* [RECORDS PROVIDED]

§ §

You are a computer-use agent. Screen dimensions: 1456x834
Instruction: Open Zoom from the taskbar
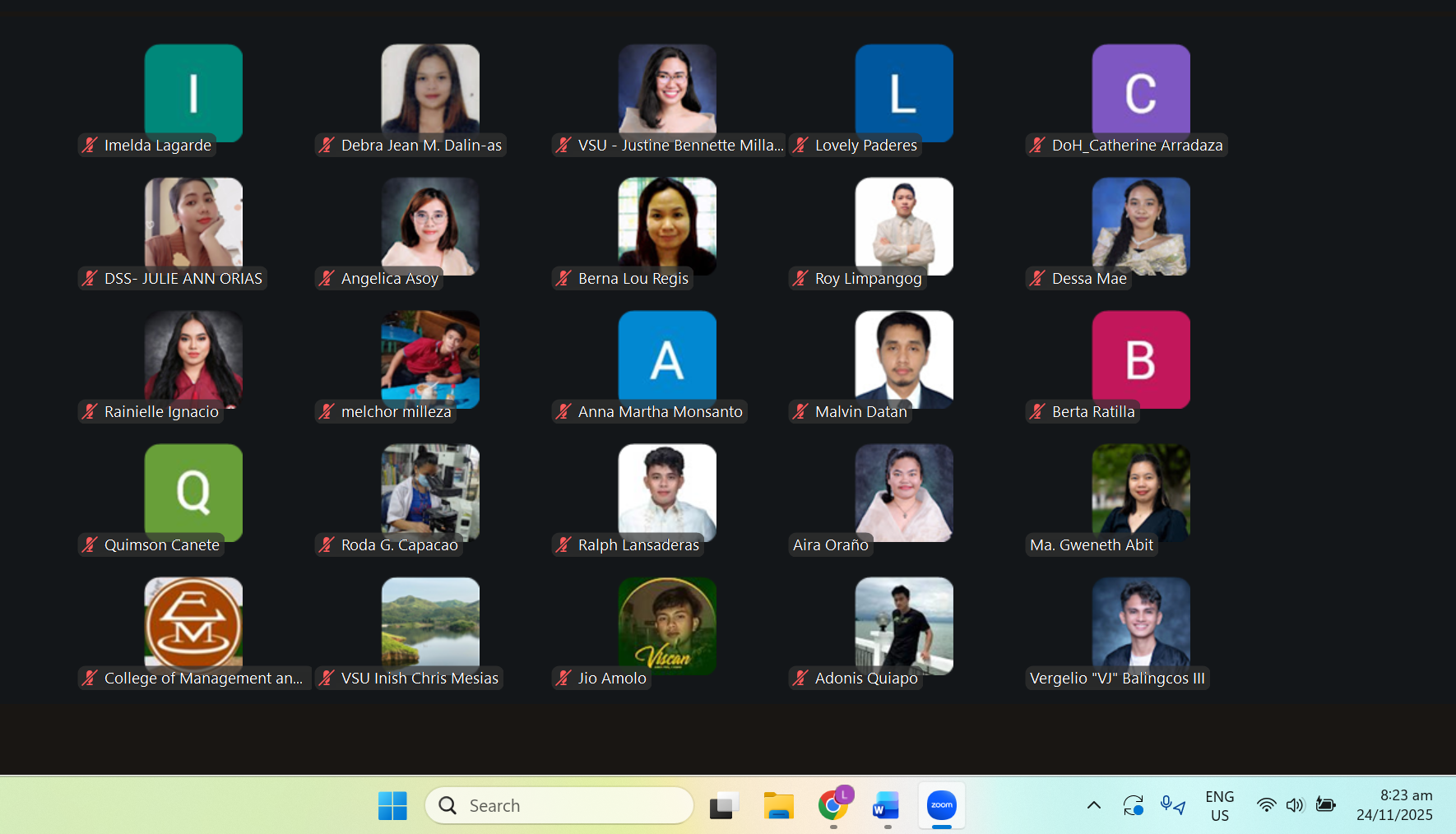941,805
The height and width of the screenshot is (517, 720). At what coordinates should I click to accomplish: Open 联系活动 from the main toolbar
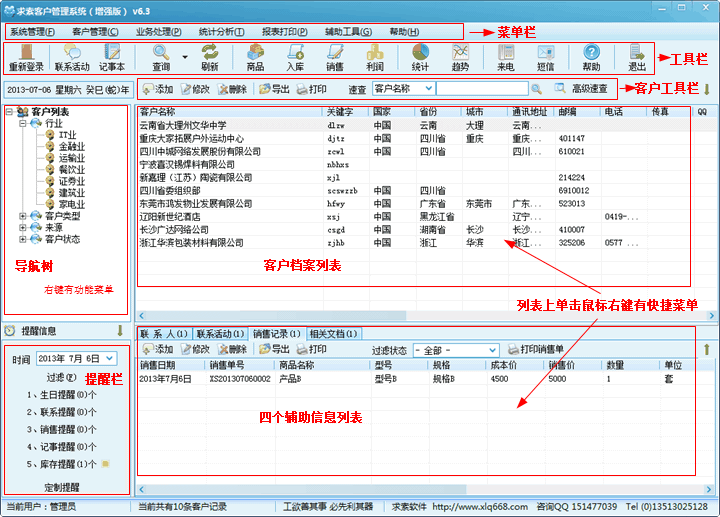coord(71,57)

§ §

* [WORK INSTRUCTION]
Restate, word for word, all of the material above, leaving out the images.

* [SOLUTION FOR THIS PROBLEM]
You are a computer-use agent. Screen dimensions: 1456x834
Instruction: Open Zoom from the taskbar
941,805
The height and width of the screenshot is (517, 720). At what coordinates should I click to accomplish: Open 联系活动 from the main toolbar
coord(71,57)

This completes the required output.